Cinema com Rapadura

OPINIÃO   quarta-feira, 10 de abril de 2019

1964 – O Brasil entre Armas e Livros (YouTube, 2019): o que é a verdade?

Documentário da iniciativa Brasil Paralelo se equilibra na linha tênue da história, e coloca ainda mais em xeque a existência da imparcialidade.

“Quid est veritas?”, traduzindo do latim, “Que é a verdade?”. A famigerada pergunta de Pilatos a Jesus no momento do interrogatório do homem que estava injustamente sendo condenado à morte repercute até os dias de hoje. A resposta do Cristo naquela ocasião foi apenas um olhar. Será essa, então, de fato, a verdade? Um olhar? Se for, o grupo Brasil Paralelo busca trazer no mínimo um olhar mais profundo para o delicado período da ditadura militar, com o documentário “1964 – O Brasil entre Armas e Livros.

As produções do Brasil Paralelo são inegavelmente muito bem feitas e tecnicamente competentes. Com um trabalho iniciado em 2016, a iniciativa busca apresentar uma visão histórica do país não muito comentada na academia brasileira. E seu trabalho mais recente se aprofunda no período da ditadura militar, que teve seu pontapé em 1964.

O documentário não se prende apenas ao Brasil, vide que todo o ocorrido é muito mais complexo do que apenas os fatos que aconteceram aqui. A narrativa começa desde a Segunda Guerra Mundial, e vem apresentando ao longo dos anos todas as influências, de ambos os lados.

É importante mencionar aqui a maneira como é construído o documentário. O Brasil Paralelo teve sua obra prejudicada muito devido ao rótulo de pró-ditadura, o que o próprio nega, acusando aqueles que assim o chamam de mal se darem o direito de assistir ao longa. Mas se faz necessário analisar, dentro da obra, como a trilha sonora acompanha toda a história, dando um ar vilanesco para um lado, e heroico para outro. Ainda que neste último não seja tão claro assim, é um aspecto que abre brecha para perspectivas equivocadas – justamente num momento onde a interpretação do brasileiro em geral é tão questionada. O jogo de cores entre azul e vermelho contribui para isso também. É aqui que o documentário praticamente atesta a sua parcialidade.

Mas se na técnica há essa aparente tomada de lado da situação, as entrevistas não se mostram tão definidas assim. Como já era esperado, não há no elenco de entrevistados alguém que tenha relevância dentro da academia, afinal, como já foi dito, o documentário busca apresentar uma visão não mostrada com clareza. Tal fato, porém, não tira a credibilidade dos argumentos, dados por intelectuais brasileiros, e estrangeiros que viram o crescimento do comunismo em seus países.

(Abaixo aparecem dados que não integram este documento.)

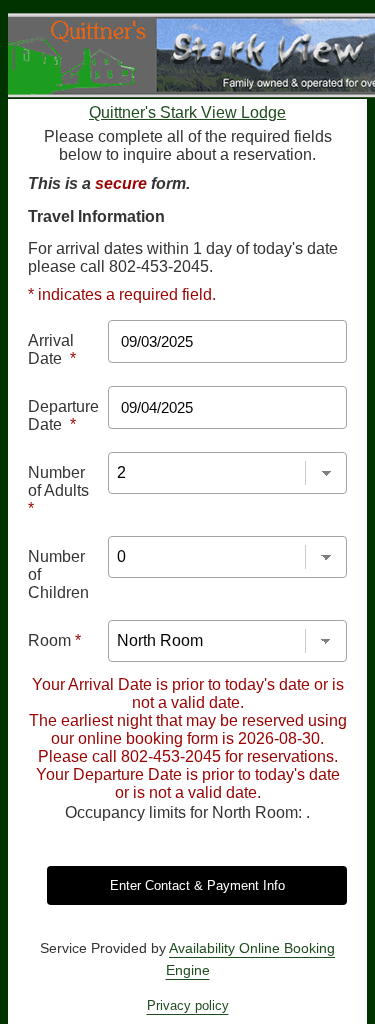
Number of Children (58, 574)
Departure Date (63, 415)
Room (54, 640)
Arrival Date (52, 349)
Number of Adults (58, 490)
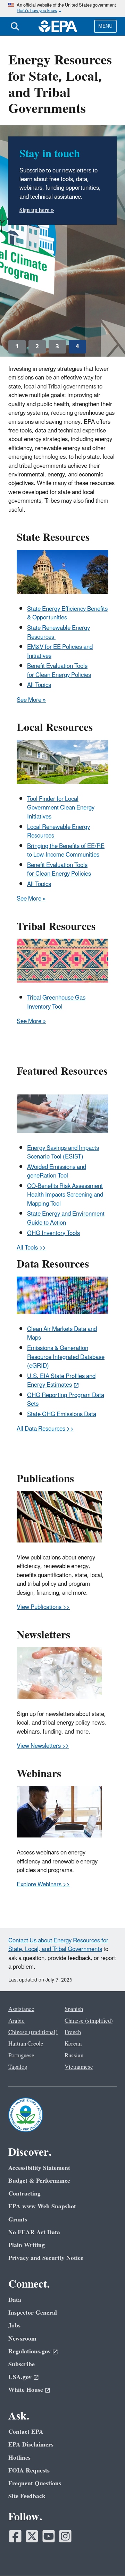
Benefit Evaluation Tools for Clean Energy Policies (59, 670)
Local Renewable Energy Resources (58, 831)
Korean (73, 2044)
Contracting (24, 2193)
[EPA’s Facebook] (15, 2536)
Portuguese (21, 2055)
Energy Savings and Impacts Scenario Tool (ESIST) (63, 1152)
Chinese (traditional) (33, 2032)
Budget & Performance (39, 2180)
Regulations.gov (29, 2351)
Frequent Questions (34, 2483)
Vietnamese (79, 2067)
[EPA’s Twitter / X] (32, 2536)
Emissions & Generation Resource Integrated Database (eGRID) (66, 1357)
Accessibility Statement (39, 2168)
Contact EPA (25, 2431)
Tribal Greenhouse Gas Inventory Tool (56, 1002)
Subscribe (21, 2364)
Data (14, 2300)
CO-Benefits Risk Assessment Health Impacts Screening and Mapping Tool (65, 1195)
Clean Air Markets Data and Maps (62, 1333)
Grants (17, 2219)
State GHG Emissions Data (61, 1414)
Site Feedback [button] (26, 2496)
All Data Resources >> (45, 1429)
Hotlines (19, 2457)
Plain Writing (26, 2245)
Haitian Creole (25, 2044)
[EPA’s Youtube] (49, 2536)
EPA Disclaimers (30, 2444)
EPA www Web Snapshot (42, 2206)
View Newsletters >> (43, 1746)
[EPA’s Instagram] (65, 2536)
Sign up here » (36, 210)
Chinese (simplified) (89, 2021)
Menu (105, 26)
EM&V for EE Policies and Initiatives (60, 651)
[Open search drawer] (15, 26)
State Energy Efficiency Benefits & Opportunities (67, 613)
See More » (31, 700)
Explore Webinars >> (43, 1884)
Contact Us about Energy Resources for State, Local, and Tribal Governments (58, 1945)
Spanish (74, 2009)
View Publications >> (43, 1607)
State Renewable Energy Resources (58, 632)
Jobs (14, 2325)
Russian (74, 2055)
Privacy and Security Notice (45, 2258)
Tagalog (17, 2067)
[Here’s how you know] (62, 8)
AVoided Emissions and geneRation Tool (56, 1171)
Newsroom (22, 2338)
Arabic (16, 2021)
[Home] (58, 26)
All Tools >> (31, 1248)
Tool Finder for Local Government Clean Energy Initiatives (60, 808)
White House (25, 2390)
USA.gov (20, 2377)
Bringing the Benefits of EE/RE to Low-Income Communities (66, 850)
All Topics (39, 685)
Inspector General (32, 2312)
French (73, 2032)
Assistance (21, 2009)
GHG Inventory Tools (53, 1233)
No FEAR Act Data (34, 2232)
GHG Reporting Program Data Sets (65, 1399)
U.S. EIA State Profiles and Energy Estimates (61, 1380)
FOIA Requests (29, 2470)
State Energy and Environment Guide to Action (66, 1218)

A grande questão que “1964 – O Brasil entre Armas e Livros” deixa é: não é necessário – e tal ato é impossível, se deixar que a história seja contada por si própria! – afirmar que não houve ditadura para concordar também que o movimento contrário foi bárbaro. Inocentes foram mortos por ambos os lados. E a obra questiona o motivo dessas guerrilhas serem tão veladas na história contada. E voltamos aqui a pergunta inicial: quid est veritas? Quem conta a história?

É importante, e isso faz bem o roteiro, analisar a situação investigando as circunstâncias da época. O mundo inteiro estava ideologicamente dividido. E se a Guerra Fria foi um conflito sem embates diretos, em alguns países sua temperatura foi bastante elevada. Era apenas uma questão de tempo até que as influências azuis e vermelhas chegassem até um país de dimensões continentais e com tantas fronteiras como o Brasil. Houve uma tentativa de proteção, contudo eram necessárias as guerrilhas? Não podemos saber, mas o fato é que aconteceram. Assim como aconteceu também o AI-5, e ele foi necessário?

De um lado, tivemos os absurdos da violência militar que tomou o país. E o outro soube responder muito bem a isso com a hegemonia cultural. Fatos são imutáveis, e o máximo que podemos fazer é buscar um olhar justo sobre eles, e dentro das circunstâncias atuais, aprender com cada erro cometido. O pêndulo bate forte de um lado, e logo o outro ganha força. E que maneira de fazer parar o pêndulo, senão puxando os dois lados? Sem jamais esquecer que não existe espírito absoluto, mas somos cada um de nós indivíduos únicos e humanos.

“1964 – O Brasil entre Armas e Livros” se equilibra em uma linha tênue, e é visível que tende para um lado. Lado esse que precisa consertar seus erros e ser visto de outro modo, afinal, somos todos passíveis de erro. E quando enfim abrirmos uma visão periférica, responder a pergunta da maneira mais justa possível: quid est veritas?